TASK REQUIREMENTS
Please set down all of the records below again, word for word and line for line, without changing a single character.

--- Begin ---

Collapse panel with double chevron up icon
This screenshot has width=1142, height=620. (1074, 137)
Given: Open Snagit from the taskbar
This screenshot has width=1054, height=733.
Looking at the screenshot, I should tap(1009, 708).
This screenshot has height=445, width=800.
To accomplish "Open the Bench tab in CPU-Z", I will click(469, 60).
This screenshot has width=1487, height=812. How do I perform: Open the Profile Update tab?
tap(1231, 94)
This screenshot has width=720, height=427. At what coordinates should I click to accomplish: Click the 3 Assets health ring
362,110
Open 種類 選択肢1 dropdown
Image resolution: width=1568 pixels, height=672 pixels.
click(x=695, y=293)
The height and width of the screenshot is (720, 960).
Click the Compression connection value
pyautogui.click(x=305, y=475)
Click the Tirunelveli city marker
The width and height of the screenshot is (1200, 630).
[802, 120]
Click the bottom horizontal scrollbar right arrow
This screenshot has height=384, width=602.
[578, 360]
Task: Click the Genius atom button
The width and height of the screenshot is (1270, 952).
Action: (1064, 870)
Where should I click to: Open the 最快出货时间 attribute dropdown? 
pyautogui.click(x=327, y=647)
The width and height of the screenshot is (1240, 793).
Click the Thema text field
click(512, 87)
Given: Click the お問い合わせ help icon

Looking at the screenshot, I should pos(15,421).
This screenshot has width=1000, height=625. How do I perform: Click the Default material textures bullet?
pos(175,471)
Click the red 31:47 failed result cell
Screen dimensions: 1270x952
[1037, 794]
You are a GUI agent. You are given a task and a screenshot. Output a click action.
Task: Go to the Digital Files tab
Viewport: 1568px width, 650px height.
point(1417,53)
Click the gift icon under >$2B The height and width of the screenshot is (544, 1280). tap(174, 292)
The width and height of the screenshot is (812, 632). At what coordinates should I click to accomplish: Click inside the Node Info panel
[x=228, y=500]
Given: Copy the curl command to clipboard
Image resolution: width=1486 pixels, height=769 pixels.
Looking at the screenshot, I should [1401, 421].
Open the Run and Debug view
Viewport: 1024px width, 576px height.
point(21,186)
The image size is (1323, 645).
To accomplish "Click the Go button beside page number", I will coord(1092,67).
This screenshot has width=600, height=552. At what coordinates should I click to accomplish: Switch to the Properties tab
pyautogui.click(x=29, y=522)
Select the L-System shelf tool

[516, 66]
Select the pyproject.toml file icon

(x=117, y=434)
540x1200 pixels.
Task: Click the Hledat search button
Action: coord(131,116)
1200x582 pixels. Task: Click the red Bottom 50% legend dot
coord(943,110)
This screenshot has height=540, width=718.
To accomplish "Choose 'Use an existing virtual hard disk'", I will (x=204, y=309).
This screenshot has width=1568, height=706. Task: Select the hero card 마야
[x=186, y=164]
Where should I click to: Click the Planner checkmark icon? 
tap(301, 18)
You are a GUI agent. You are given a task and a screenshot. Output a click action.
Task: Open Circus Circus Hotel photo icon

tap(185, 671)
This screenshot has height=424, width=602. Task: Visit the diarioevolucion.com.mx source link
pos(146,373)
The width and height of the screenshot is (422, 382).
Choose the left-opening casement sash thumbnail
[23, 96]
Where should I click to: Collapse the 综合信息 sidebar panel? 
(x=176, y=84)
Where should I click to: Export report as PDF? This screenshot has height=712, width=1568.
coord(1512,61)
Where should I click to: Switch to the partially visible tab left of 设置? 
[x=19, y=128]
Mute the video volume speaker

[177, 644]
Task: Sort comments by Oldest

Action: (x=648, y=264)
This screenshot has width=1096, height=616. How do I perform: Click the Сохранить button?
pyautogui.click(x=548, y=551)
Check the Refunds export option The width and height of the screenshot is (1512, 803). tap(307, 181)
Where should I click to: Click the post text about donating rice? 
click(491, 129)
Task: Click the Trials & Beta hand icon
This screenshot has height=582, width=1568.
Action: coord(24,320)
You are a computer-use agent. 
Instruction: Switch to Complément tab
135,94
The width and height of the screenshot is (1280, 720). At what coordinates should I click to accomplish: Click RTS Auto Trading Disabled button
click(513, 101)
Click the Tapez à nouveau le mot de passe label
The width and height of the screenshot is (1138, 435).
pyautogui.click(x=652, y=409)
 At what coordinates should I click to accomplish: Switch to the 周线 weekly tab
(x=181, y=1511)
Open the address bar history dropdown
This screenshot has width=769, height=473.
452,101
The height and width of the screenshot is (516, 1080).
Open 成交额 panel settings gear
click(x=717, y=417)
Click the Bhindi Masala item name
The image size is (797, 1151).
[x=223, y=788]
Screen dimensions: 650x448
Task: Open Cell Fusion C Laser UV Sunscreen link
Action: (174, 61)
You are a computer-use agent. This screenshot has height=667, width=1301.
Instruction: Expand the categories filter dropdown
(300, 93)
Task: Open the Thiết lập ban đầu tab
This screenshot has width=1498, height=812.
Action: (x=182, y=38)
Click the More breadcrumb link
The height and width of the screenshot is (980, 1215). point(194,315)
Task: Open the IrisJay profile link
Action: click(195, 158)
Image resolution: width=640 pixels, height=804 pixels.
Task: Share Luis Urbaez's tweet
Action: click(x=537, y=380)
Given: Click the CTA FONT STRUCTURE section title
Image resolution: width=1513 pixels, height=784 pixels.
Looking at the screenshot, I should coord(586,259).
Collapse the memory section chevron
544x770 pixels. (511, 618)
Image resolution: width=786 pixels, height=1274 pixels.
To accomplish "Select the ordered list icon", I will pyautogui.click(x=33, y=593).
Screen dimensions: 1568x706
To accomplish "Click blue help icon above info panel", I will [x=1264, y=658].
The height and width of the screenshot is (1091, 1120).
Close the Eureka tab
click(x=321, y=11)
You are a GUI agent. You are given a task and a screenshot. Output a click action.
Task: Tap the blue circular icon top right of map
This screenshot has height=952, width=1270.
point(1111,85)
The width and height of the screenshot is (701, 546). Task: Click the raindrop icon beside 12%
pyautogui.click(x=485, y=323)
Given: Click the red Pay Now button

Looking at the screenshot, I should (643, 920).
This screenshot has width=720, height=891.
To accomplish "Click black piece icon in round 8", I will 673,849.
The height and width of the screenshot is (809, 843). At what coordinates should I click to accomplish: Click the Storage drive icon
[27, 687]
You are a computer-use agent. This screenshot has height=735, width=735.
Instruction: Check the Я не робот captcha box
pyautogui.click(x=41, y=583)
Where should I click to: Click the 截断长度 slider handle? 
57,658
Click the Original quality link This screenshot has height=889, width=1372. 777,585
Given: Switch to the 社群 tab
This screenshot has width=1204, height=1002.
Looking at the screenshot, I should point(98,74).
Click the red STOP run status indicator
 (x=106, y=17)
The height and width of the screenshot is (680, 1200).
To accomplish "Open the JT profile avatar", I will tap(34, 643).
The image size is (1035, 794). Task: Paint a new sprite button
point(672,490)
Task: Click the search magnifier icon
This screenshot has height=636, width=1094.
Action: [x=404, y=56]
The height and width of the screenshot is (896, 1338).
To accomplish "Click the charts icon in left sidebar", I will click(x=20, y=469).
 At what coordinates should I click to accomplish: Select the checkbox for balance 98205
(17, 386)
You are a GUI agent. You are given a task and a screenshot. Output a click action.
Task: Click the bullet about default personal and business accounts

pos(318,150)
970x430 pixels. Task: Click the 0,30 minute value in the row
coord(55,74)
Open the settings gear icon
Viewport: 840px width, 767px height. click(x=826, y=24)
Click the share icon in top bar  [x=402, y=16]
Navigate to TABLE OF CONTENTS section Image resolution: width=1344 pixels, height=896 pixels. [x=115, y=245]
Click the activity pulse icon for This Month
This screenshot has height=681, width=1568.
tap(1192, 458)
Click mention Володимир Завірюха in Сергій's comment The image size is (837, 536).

--- End ---

WORKED ANSWER
Collapse panel with double chevron up icon
This screenshot has width=1142, height=620. (1074, 137)
Given: Open Snagit from the taskbar
This screenshot has width=1054, height=733.
Looking at the screenshot, I should tap(1009, 708).
This screenshot has height=445, width=800.
To accomplish "Open the Bench tab in CPU-Z", I will click(469, 60).
This screenshot has width=1487, height=812. How do I perform: Open the Profile Update tab?
tap(1231, 94)
This screenshot has width=720, height=427. At what coordinates should I click to accomplish: Click the 3 Assets health ring
362,110
Open 種類 選択肢1 dropdown
Image resolution: width=1568 pixels, height=672 pixels.
click(x=695, y=293)
The height and width of the screenshot is (720, 960).
Click the Compression connection value
pyautogui.click(x=305, y=475)
Click the Tirunelveli city marker
The width and height of the screenshot is (1200, 630).
[802, 120]
Click the bottom horizontal scrollbar right arrow
This screenshot has height=384, width=602.
[578, 360]
Task: Click the Genius atom button
The width and height of the screenshot is (1270, 952).
Action: (1064, 870)
Where should I click to: Open the 最快出货时间 attribute dropdown? 
pyautogui.click(x=327, y=647)
The width and height of the screenshot is (1240, 793).
Click the Thema text field
click(512, 87)
Given: Click the お問い合わせ help icon

Looking at the screenshot, I should pos(15,421).
This screenshot has width=1000, height=625. How do I perform: Click the Default material textures bullet?
pos(175,471)
Click the red 31:47 failed result cell
Screen dimensions: 1270x952
[1037, 794]
You are a GUI agent. You are given a task and a screenshot. Output a click action.
Task: Go to the Digital Files tab
Viewport: 1568px width, 650px height.
point(1417,53)
Click the gift icon under >$2B The height and width of the screenshot is (544, 1280). tap(174, 292)
The width and height of the screenshot is (812, 632). At what coordinates should I click to accomplish: Click inside the Node Info panel
[x=228, y=500]
Given: Copy the curl command to clipboard
Image resolution: width=1486 pixels, height=769 pixels.
Looking at the screenshot, I should [1401, 421].
Open the Run and Debug view
Viewport: 1024px width, 576px height.
point(21,186)
The image size is (1323, 645).
To accomplish "Click the Go button beside page number", I will coord(1092,67).
This screenshot has width=600, height=552. At what coordinates should I click to accomplish: Switch to the Properties tab
pyautogui.click(x=29, y=522)
Select the L-System shelf tool

[516, 66]
Select the pyproject.toml file icon

(x=117, y=434)
540x1200 pixels.
Task: Click the Hledat search button
Action: coord(131,116)
1200x582 pixels. Task: Click the red Bottom 50% legend dot
coord(943,110)
This screenshot has height=540, width=718.
To accomplish "Choose 'Use an existing virtual hard disk'", I will (x=204, y=309).
This screenshot has width=1568, height=706. Task: Select the hero card 마야
[x=186, y=164]
Where should I click to: Click the Planner checkmark icon? 
tap(301, 18)
You are a GUI agent. You are given a task and a screenshot. Output a click action.
Task: Open Circus Circus Hotel photo icon

tap(185, 671)
This screenshot has height=424, width=602. Task: Visit the diarioevolucion.com.mx source link
pos(146,373)
The width and height of the screenshot is (422, 382).
Choose the left-opening casement sash thumbnail
[23, 96]
Where should I click to: Collapse the 综合信息 sidebar panel? 
(x=176, y=84)
Where should I click to: Export report as PDF? This screenshot has height=712, width=1568.
coord(1512,61)
Where should I click to: Switch to the partially visible tab left of 设置? 
[x=19, y=128]
Mute the video volume speaker

[177, 644]
Task: Sort comments by Oldest

Action: (x=648, y=264)
This screenshot has width=1096, height=616. How do I perform: Click the Сохранить button?
pyautogui.click(x=548, y=551)
Check the Refunds export option The width and height of the screenshot is (1512, 803). tap(307, 181)
Where should I click to: Click the post text about donating rice? 
click(491, 129)
Task: Click the Trials & Beta hand icon
This screenshot has height=582, width=1568.
Action: coord(24,320)
You are a computer-use agent. 
Instruction: Switch to Complément tab
135,94
The width and height of the screenshot is (1280, 720). At what coordinates should I click to accomplish: Click RTS Auto Trading Disabled button
click(513, 101)
Click the Tapez à nouveau le mot de passe label
The width and height of the screenshot is (1138, 435).
pyautogui.click(x=652, y=409)
 At what coordinates should I click to accomplish: Switch to the 周线 weekly tab
(x=181, y=1511)
Open the address bar history dropdown
This screenshot has width=769, height=473.
452,101
The height and width of the screenshot is (516, 1080).
Open 成交额 panel settings gear
click(x=717, y=417)
Click the Bhindi Masala item name
The image size is (797, 1151).
[x=223, y=788]
Screen dimensions: 650x448
Task: Open Cell Fusion C Laser UV Sunscreen link
Action: (174, 61)
You are a computer-use agent. This screenshot has height=667, width=1301.
Instruction: Expand the categories filter dropdown
(300, 93)
Task: Open the Thiết lập ban đầu tab
This screenshot has width=1498, height=812.
Action: (x=182, y=38)
Click the More breadcrumb link
The height and width of the screenshot is (980, 1215). point(194,315)
Task: Open the IrisJay profile link
Action: click(195, 158)
Image resolution: width=640 pixels, height=804 pixels.
Task: Share Luis Urbaez's tweet
Action: click(x=537, y=380)
Given: Click the CTA FONT STRUCTURE section title
Image resolution: width=1513 pixels, height=784 pixels.
Looking at the screenshot, I should coord(586,259).
Collapse the memory section chevron
544x770 pixels. (511, 618)
Image resolution: width=786 pixels, height=1274 pixels.
To accomplish "Select the ordered list icon", I will pyautogui.click(x=33, y=593).
Screen dimensions: 1568x706
To accomplish "Click blue help icon above info panel", I will [x=1264, y=658].
The height and width of the screenshot is (1091, 1120).
Close the Eureka tab
click(x=321, y=11)
You are a GUI agent. You are given a task and a screenshot. Output a click action.
Task: Tap the blue circular icon top right of map
This screenshot has height=952, width=1270.
point(1111,85)
The width and height of the screenshot is (701, 546). Task: Click the raindrop icon beside 12%
pyautogui.click(x=485, y=323)
Given: Click the red Pay Now button

Looking at the screenshot, I should (643, 920).
This screenshot has width=720, height=891.
To accomplish "Click black piece icon in round 8", I will 673,849.
The height and width of the screenshot is (809, 843). At what coordinates should I click to accomplish: Click the Storage drive icon
[27, 687]
You are a computer-use agent. This screenshot has height=735, width=735.
Instruction: Check the Я не робот captcha box
pyautogui.click(x=41, y=583)
Where should I click to: Click the 截断长度 slider handle? 
57,658
Click the Original quality link This screenshot has height=889, width=1372. 777,585
Given: Switch to the 社群 tab
This screenshot has width=1204, height=1002.
Looking at the screenshot, I should point(98,74).
Click the red STOP run status indicator
 (x=106, y=17)
The height and width of the screenshot is (680, 1200).
To accomplish "Open the JT profile avatar", I will tap(34, 643).
The image size is (1035, 794). Task: Paint a new sprite button
point(672,490)
Task: Click the search magnifier icon
This screenshot has height=636, width=1094.
Action: [x=404, y=56]
The height and width of the screenshot is (896, 1338).
To accomplish "Click the charts icon in left sidebar", I will click(x=20, y=469).
 At what coordinates should I click to accomplish: Select the checkbox for balance 98205
(17, 386)
You are a GUI agent. You are given a task and a screenshot. Output a click action.
Task: Click the bullet about default personal and business accounts

pos(318,150)
970x430 pixels. Task: Click the 0,30 minute value in the row
coord(55,74)
Open the settings gear icon
Viewport: 840px width, 767px height. click(x=826, y=24)
Click the share icon in top bar  [x=402, y=16]
Navigate to TABLE OF CONTENTS section Image resolution: width=1344 pixels, height=896 pixels. [x=115, y=245]
Click the activity pulse icon for This Month
This screenshot has height=681, width=1568.
tap(1192, 458)
Click mention Володимир Завірюха in Сергій's comment The image size is (837, 536).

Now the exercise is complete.